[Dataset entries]
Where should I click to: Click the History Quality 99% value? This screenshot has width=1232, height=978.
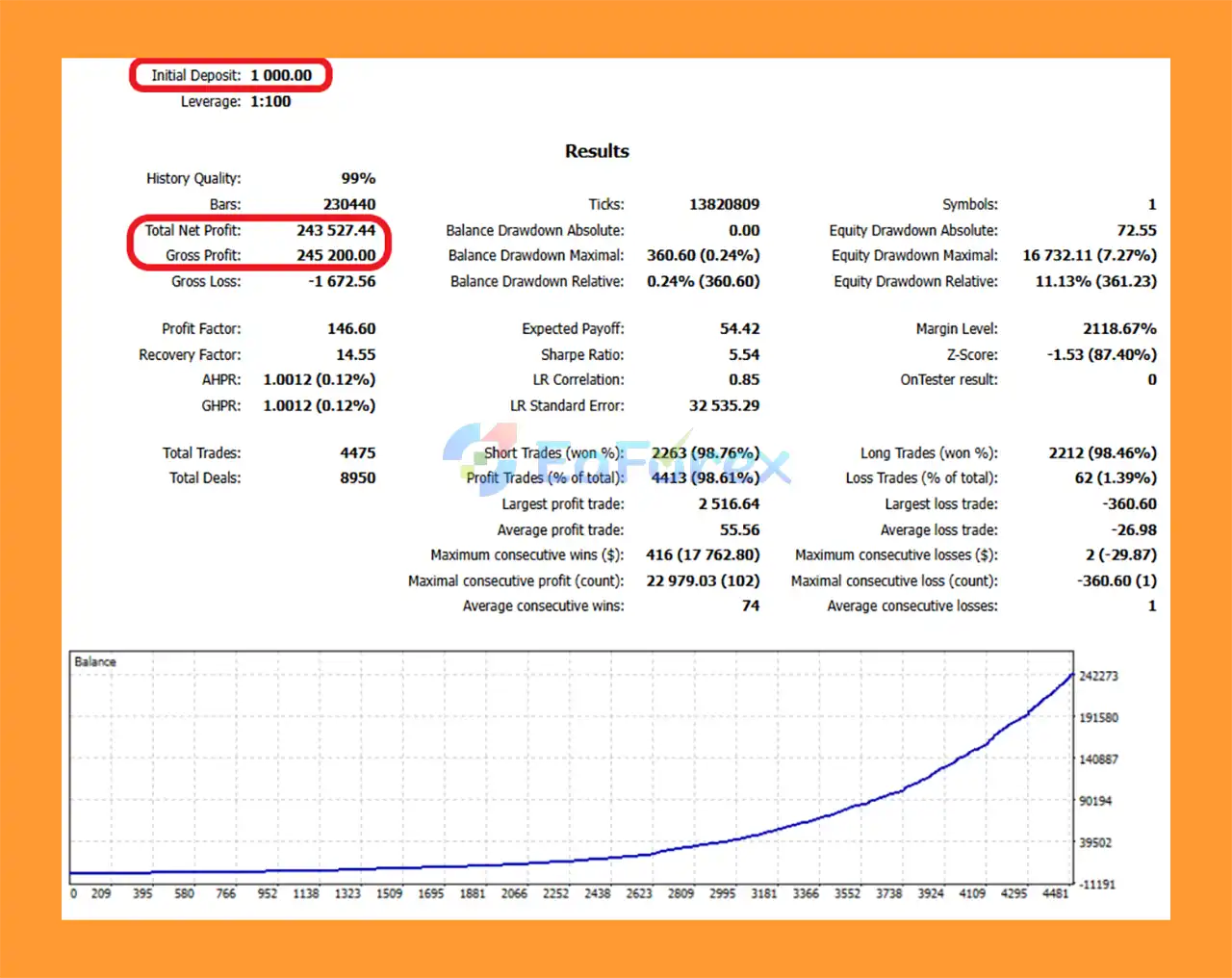click(357, 178)
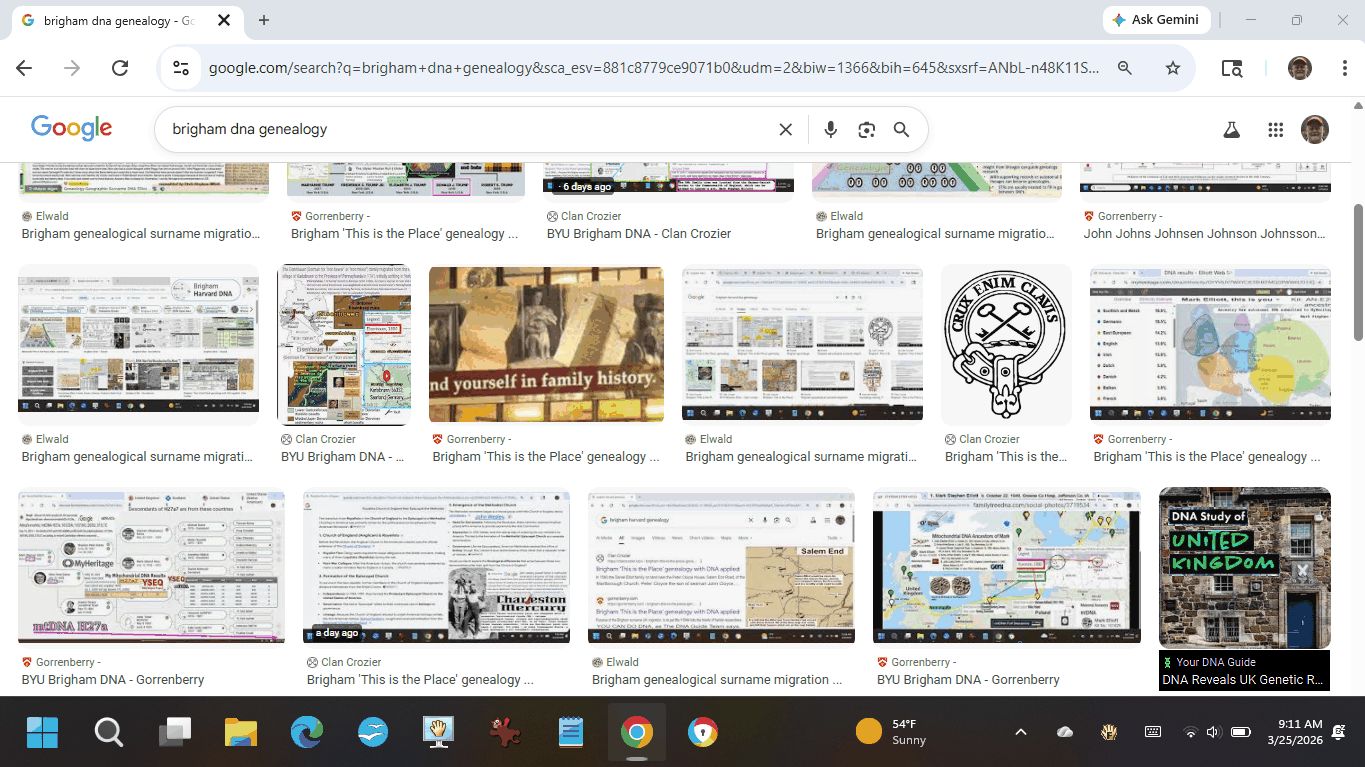Open Chrome's three-dot menu
This screenshot has height=767, width=1365.
1345,68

• Task statement
Could you reproduce every record above exactly, leaving out any pictures?

• Result
Where should I click to: Click the History Quality 99% value? This screenshot has width=1232, height=978.
click(357, 178)
Open Chrome's three-dot menu
This screenshot has height=767, width=1365.
1345,68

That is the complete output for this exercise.